··· Working data ···
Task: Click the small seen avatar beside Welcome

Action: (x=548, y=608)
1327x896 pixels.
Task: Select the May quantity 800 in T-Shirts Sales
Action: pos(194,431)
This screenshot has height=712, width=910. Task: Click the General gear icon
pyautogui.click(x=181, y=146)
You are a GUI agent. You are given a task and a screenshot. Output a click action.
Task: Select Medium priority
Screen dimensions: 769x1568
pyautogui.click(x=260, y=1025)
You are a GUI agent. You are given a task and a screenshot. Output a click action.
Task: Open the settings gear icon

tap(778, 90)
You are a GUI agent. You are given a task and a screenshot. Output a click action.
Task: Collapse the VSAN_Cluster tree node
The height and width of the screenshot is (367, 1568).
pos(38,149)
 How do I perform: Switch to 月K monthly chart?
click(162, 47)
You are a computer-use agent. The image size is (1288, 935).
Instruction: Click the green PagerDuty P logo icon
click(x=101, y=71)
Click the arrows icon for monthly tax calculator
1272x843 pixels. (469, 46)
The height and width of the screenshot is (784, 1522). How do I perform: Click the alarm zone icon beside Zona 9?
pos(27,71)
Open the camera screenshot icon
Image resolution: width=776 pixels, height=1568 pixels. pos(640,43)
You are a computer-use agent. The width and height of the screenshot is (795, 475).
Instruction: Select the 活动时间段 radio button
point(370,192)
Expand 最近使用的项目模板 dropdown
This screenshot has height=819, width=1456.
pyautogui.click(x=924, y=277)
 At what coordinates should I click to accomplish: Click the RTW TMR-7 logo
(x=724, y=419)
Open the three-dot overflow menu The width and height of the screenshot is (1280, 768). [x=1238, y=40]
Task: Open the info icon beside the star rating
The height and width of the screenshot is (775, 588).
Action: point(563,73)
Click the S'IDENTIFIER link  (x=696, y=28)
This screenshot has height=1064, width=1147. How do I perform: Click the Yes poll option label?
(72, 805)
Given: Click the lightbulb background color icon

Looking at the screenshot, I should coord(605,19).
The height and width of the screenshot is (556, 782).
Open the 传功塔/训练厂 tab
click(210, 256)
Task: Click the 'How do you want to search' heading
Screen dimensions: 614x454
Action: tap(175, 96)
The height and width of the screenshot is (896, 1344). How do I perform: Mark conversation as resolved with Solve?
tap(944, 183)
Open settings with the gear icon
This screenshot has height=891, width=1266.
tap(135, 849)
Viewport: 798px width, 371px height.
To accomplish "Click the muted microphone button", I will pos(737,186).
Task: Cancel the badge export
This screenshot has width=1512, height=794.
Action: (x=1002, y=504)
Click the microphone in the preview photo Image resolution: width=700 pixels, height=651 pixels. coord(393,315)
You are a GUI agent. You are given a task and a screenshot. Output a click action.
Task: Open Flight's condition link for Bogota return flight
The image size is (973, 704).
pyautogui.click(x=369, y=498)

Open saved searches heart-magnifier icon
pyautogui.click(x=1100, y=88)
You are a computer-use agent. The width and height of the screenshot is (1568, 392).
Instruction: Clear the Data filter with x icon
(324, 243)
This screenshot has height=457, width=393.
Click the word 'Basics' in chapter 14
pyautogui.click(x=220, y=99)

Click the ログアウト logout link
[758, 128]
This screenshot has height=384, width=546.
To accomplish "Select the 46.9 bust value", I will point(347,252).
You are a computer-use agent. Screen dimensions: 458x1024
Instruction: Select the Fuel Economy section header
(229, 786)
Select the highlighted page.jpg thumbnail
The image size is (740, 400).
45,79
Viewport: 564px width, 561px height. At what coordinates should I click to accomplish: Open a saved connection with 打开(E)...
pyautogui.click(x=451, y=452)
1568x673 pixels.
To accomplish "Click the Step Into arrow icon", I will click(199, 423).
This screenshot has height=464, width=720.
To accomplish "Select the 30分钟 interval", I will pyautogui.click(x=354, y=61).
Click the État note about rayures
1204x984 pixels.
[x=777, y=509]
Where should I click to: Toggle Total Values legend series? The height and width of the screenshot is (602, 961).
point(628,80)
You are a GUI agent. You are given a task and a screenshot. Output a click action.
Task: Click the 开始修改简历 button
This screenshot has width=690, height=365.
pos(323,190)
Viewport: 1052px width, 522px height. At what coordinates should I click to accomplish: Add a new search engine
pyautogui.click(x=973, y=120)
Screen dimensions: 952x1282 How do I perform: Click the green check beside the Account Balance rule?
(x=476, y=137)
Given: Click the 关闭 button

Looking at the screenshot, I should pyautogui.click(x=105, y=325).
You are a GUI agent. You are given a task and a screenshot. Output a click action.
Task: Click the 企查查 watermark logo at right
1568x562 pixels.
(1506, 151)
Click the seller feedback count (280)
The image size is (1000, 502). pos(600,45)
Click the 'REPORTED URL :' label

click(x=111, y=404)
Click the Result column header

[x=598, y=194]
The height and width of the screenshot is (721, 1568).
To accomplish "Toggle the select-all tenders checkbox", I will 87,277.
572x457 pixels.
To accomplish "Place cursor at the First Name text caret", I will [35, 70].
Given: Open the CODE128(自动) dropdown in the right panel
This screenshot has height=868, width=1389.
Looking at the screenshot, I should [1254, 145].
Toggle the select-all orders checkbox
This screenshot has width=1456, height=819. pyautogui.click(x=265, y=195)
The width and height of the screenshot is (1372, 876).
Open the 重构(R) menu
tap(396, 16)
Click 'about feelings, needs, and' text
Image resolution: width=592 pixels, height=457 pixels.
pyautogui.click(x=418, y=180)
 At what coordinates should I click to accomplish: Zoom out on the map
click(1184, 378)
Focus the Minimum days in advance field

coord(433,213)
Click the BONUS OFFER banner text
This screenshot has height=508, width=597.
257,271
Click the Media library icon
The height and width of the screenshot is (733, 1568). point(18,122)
···
Repeat, with no changes, each line from the one with "The width and height of the screenshot is (1372, 876)." to the end of the listing, including both ends and nothing else.

The width and height of the screenshot is (1372, 876).
Open the 重构(R) menu
tap(396, 16)
Click 'about feelings, needs, and' text
Image resolution: width=592 pixels, height=457 pixels.
pyautogui.click(x=418, y=180)
 At what coordinates should I click to accomplish: Zoom out on the map
click(1184, 378)
Focus the Minimum days in advance field

coord(433,213)
Click the BONUS OFFER banner text
This screenshot has height=508, width=597.
257,271
Click the Media library icon
The height and width of the screenshot is (733, 1568). point(18,122)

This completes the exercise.